A former parking lot stranded between MLK Boulevard and Legion Avenue in the Hill is now home to a 10,000 square-foot childcare center that uses a cast of anthropomorphic animal characters to teach toddlers everything from vocabulary to etiquette to yoga.
On Tuesday morning, Mayor Toni Harp, city Economic Development Administrator Matthew Nemerson and 20 other city officials and neighborhood representatives celebrated the grand opening of the franchised daycare center and “early education academy, The Learning Experience, now located at 520 MLK Blvd.
The 10,000 square-foot building stands adjacent to Continuum of Care and Rite Aid, and is the latest new business to set up shop at the heart of a megablock bordered by MLK Boulevard, Legion Avenue, Dwight Street and Orchard Street that was once home to the Oak Street neighborhood before that community was razed in the 1950s during the era urban renewal.
Deepash and Shital Patel, the Glastonbury-based owners of the new Elm City childcare center, said that the center is open from 6:30 a.m. to 6:30 p.m., Monday through Friday, and will serve children ranging from six weeks old to eight years old with both curriculum-based daycare and after-school programs.
The center officially opened on Sept. 4 and currently has 30 enrolled students and 11 full-time teaching staff, and that the building has a capacity for 140 students around 35 full-time teachers. The married couple runs another Learning Experience daycare center in Cromwell, where they employ 35 teachers and serve 146 children.
“My roots come back to New Haven,” Deepash said, noting that his parents came from England to New Haven 25 years ago and started a now-closed hardware store on Whalley Avenue. Shital said that she too worked in Catholic charities in the Elm City for a decade before opening the childcare center in Cromwell and then deciding to open another one in New Haven.
Christina Rubino, regional manager for The Learning Experience, said that the daycare center’s educational curriculum uses a cast of anthropomorphic animal characters to teach kids math, reading, vocabulary, yoga, and even Chinese.
Those characters include Bubbles the Elephant, the center’s official mascot who focuses on reading; Lionstein, a bespectacled lion who teaches science and math; and Ping Panda, who teaches Mandarin vocabulary and Chinese cultural concepts to the center’s preschool students.

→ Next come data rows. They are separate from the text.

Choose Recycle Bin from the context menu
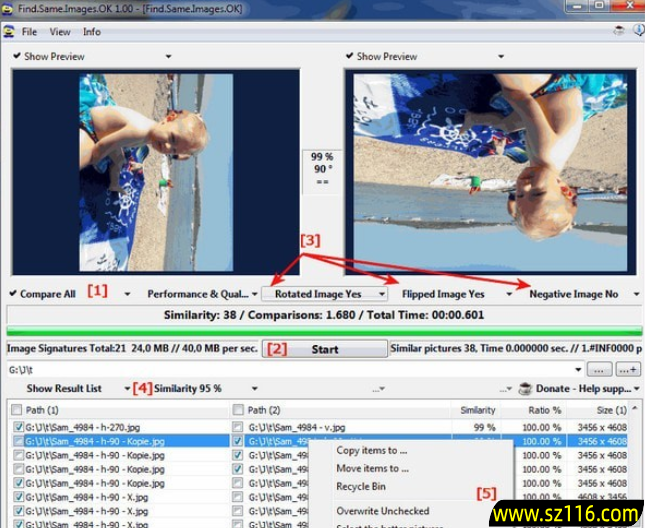This screenshot has width=645, height=528. pyautogui.click(x=359, y=486)
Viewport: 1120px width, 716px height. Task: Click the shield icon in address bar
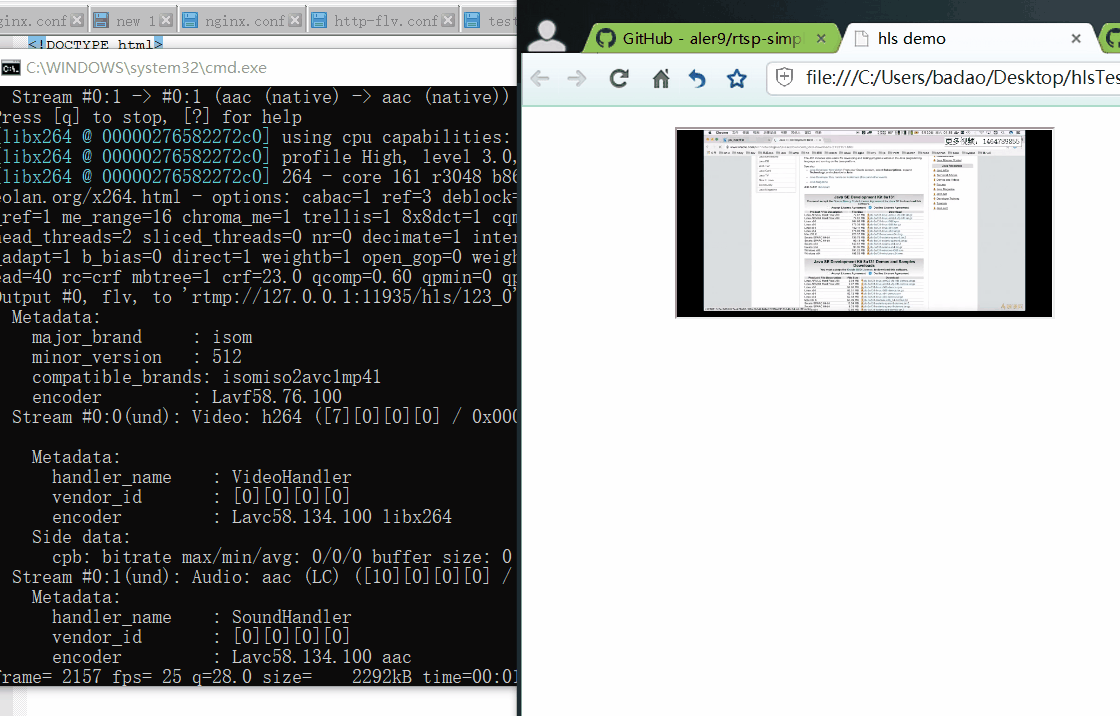[786, 78]
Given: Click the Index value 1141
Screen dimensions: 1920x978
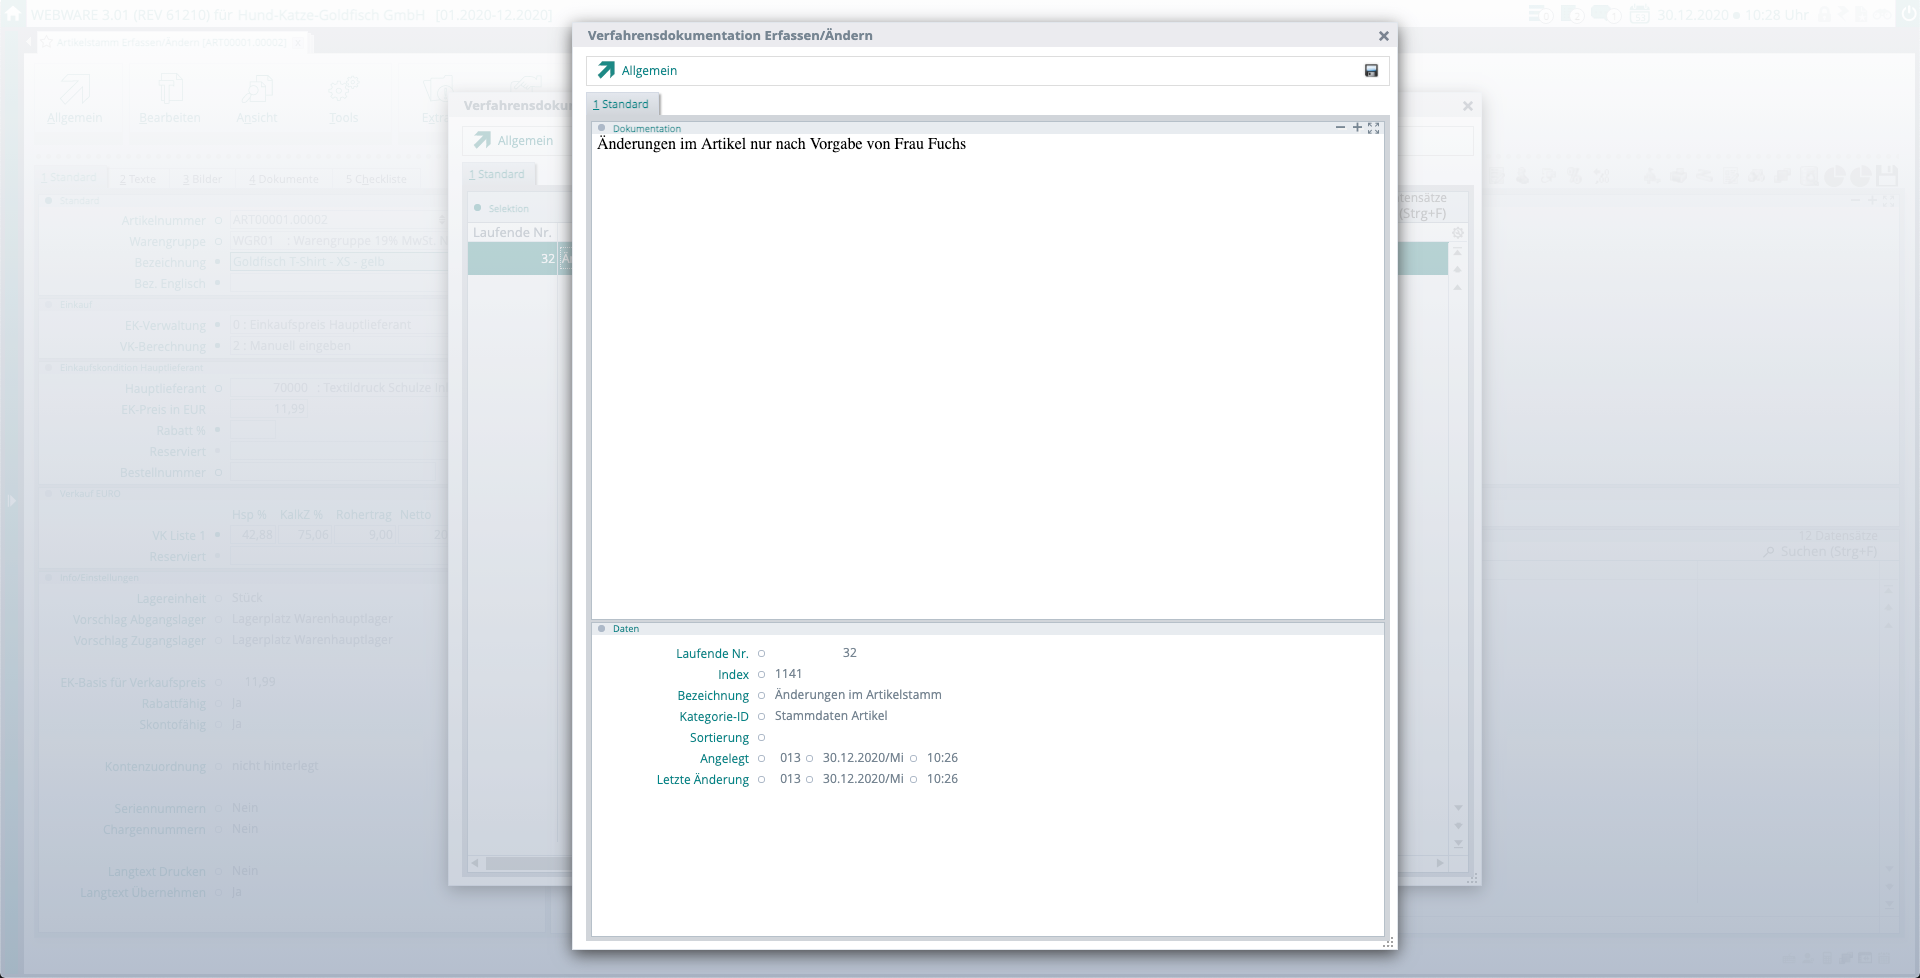Looking at the screenshot, I should tap(788, 674).
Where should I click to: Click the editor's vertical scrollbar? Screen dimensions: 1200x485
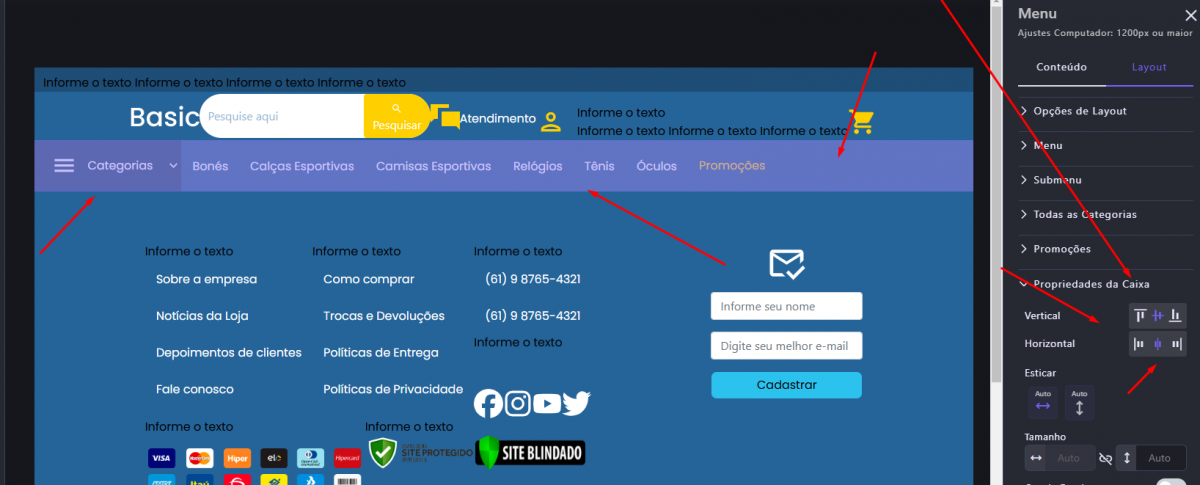(995, 200)
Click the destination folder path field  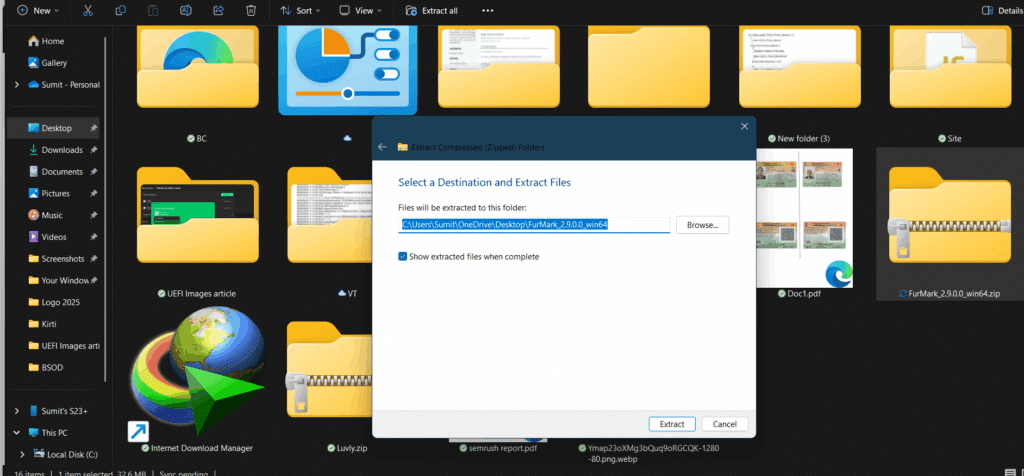pos(534,225)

“This makes this a much more viable, working neighborhood,” Nemerson said about adding a childcare center so close to the employment hub that is the Yale-New Haven Hospital.
The daycare center’s opening marked the latest development to come from a 2014 Land Disposition Agreement (LDA) meant to reconnect sections of the city that were separated by Route 34 Connector mini-highway decades ago.
“Not only does it stitch parts of the city back together,” she said about new developments for the megablock. “It adds retail options, services, and eventually new housing to reinvigorate the Hill, West River, and Dwight neighborhoods.”
Nemerson and Harp said that the next development coming to the former island of parking lots could be a new 56-unit, low-income, multi-family apartment complex to be located on a 4.3 acre city-owned parcel at 16 Miller St., a grassy median strip by the Boulevard in between MLK/North Frontage and Legion.
On Aug. 29, a New York City-based developer called the NHP Foundation submitted an application to the city for a 17-year tax abatement agreement to build the new townhouse rentals pending the award of federal low income housing tax credits and other funding from the Connecticut Housing Finance Authority (CHFA).
The proposal states that the complex will house a mix of one, two, and three-bedroom units that will rent at 25 to 80 percent of the Area Median Income (AMI).